To do: Carry the Naive Bayes homework text forward from its last sentence about downloading the data with urllib and pandas.

Passage to read:
★ ★ ★ ★
You can do this homework online through [Google Colab](https://colab.research.google.com/). By linking Colab to Github, you can import this file to colab, and save your changes back to Github directly.


# Homework 1: Naive Bayes Classifier

In this homework you will implement the Naive Bayes Classsifier on a data set of votes in the U.S. House of Representatives, with the goal of predicting the party affiliation of each congressman. The input data $X$ is given by a $N$-by-$D$ matrix, where $N$ is the number of examples and $D=16$ is the number of input features. Each feature is binary (yes/no). The targets are given by a length-$N$ sequence of classes, $Y$, that are also binary. More information on the data set can be found at  https://archive.ics.uci.edu/ml/datasets/Congressional+Voting+Records.



First, we need to download the data. The following code uses the urllib library to request data from a website. The pandas library is a powerful library for data analysis --- we use the read_csv method to automatically parse the comma seperated variable (csv) file.
★ ★ ★ ★
Data extract:
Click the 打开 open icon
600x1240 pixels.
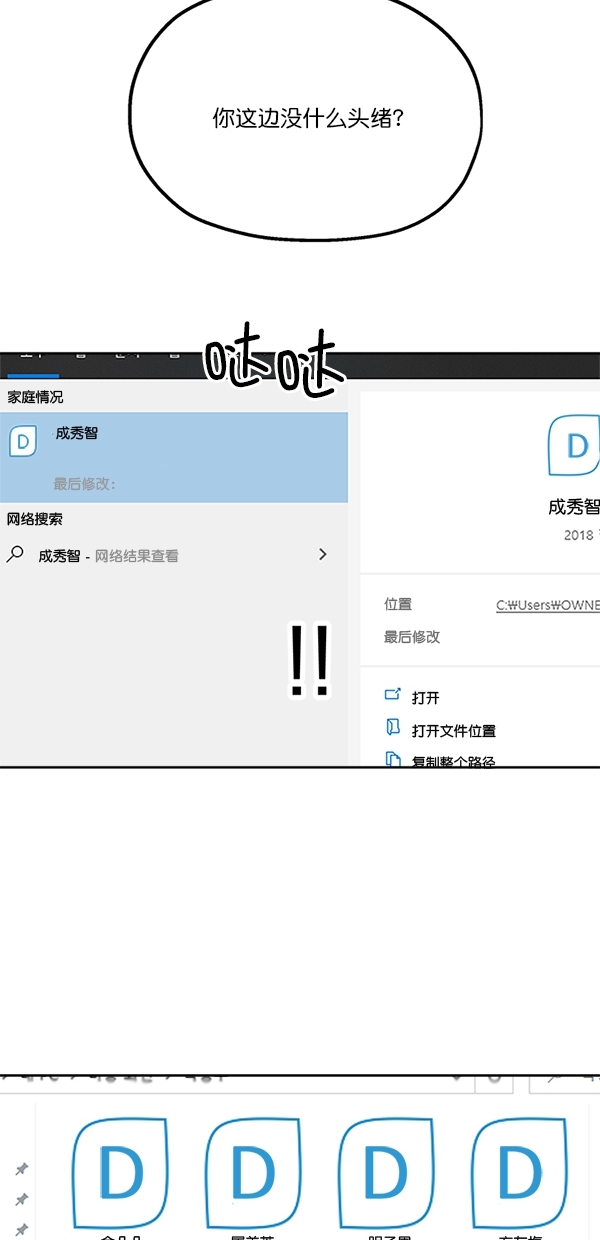pyautogui.click(x=393, y=695)
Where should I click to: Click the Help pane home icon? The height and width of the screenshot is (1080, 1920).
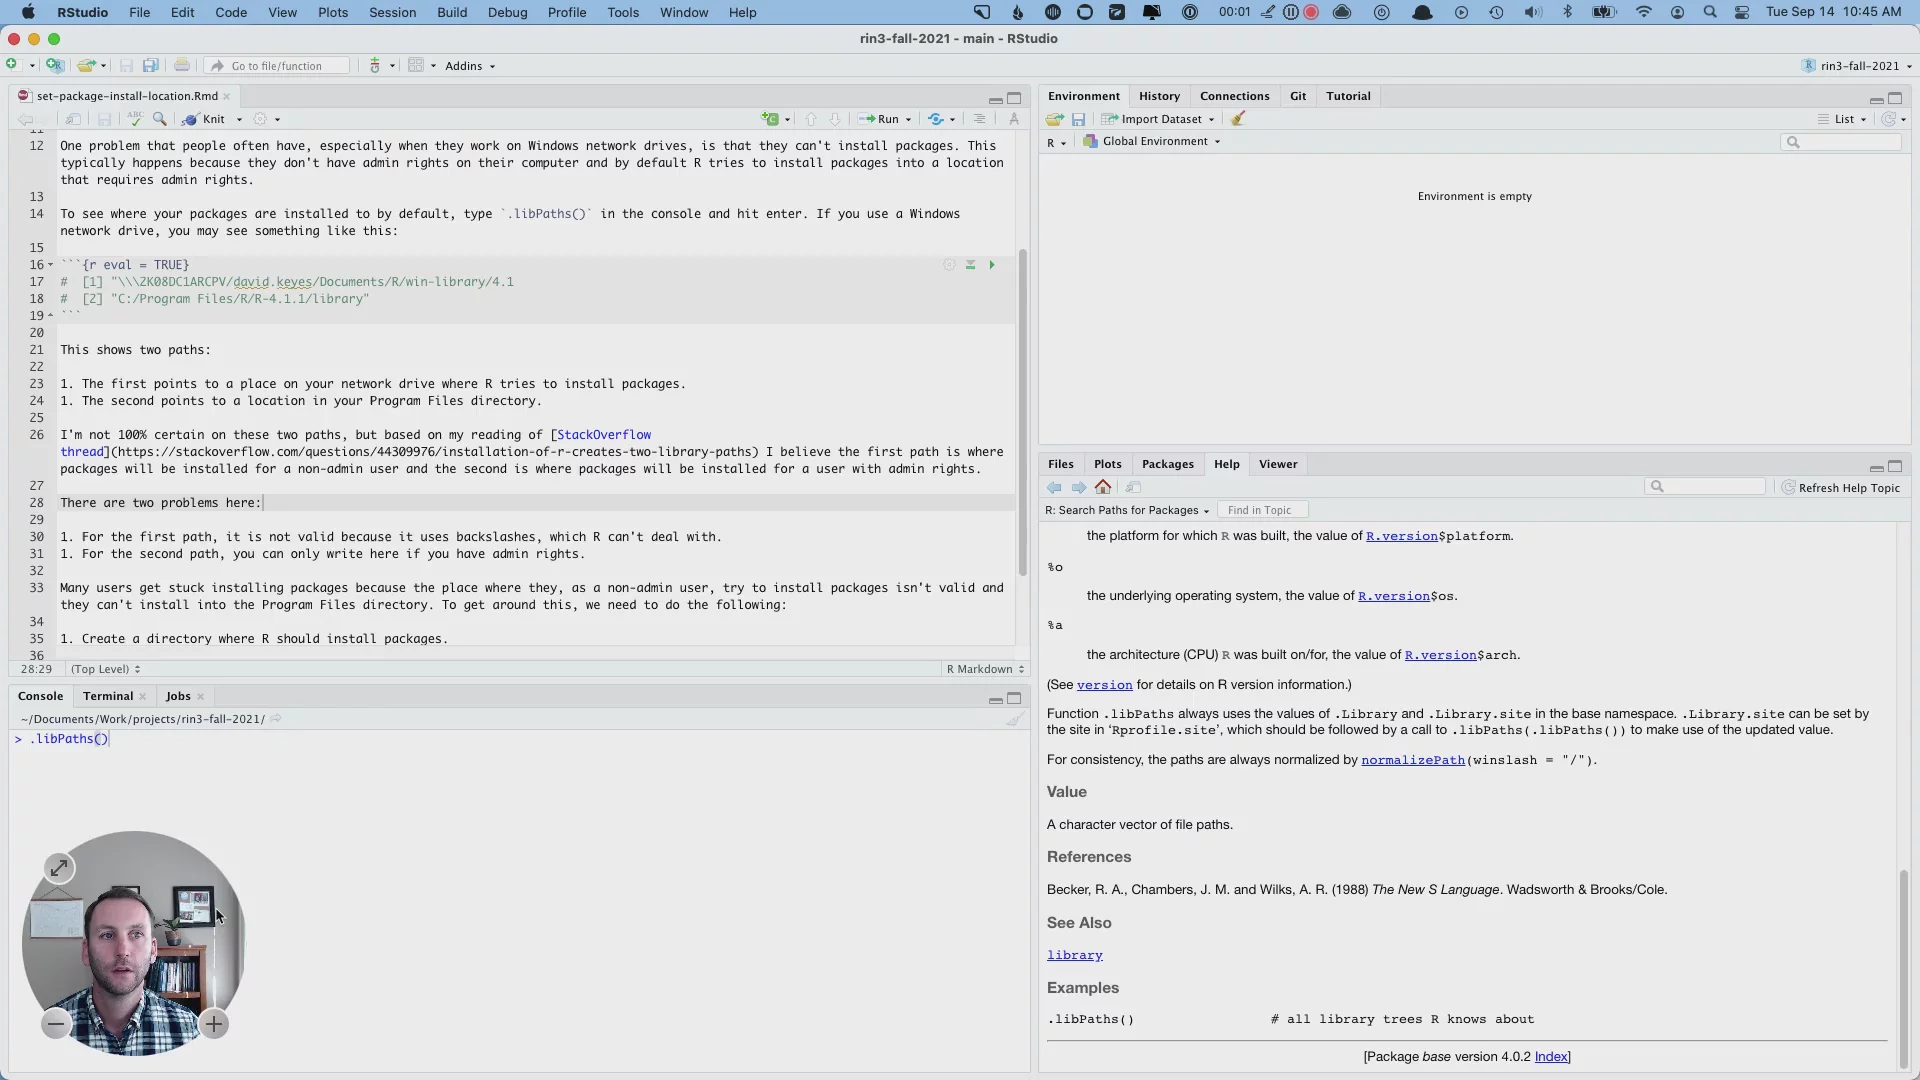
★ ★ ★ ★
Response below:
In [0]:
import pandas 
import urllib.request  
import numpy   # Numerical python.
from sklearn.metrics import log_loss

# Download the data.
url = "https://archive.ics.uci.edu/ml/machine-learning-databases/voting-records/house-votes-84.data"
response = urllib.request.urlopen(url)

# Interpret text data into pandas data frame. Interpret 'abstain' votes as 'no'.
dataset  = pandas.read_csv(response, header=None, true_values=['y'], false_values=['n','?'])

# Set the column names.
names = ['label'] + [f'vote_{i}' for i in range(16)]
dataset.columns = names

# Tells pandas that this is a categorical feature.
dataset['label'] = pandas.Categorical(dataset['label'])

print("Dataset shape: ", dataset.shape)
dataset.head() # Prints first 5 examples from the data set.



Dataset shape:  (435, 17)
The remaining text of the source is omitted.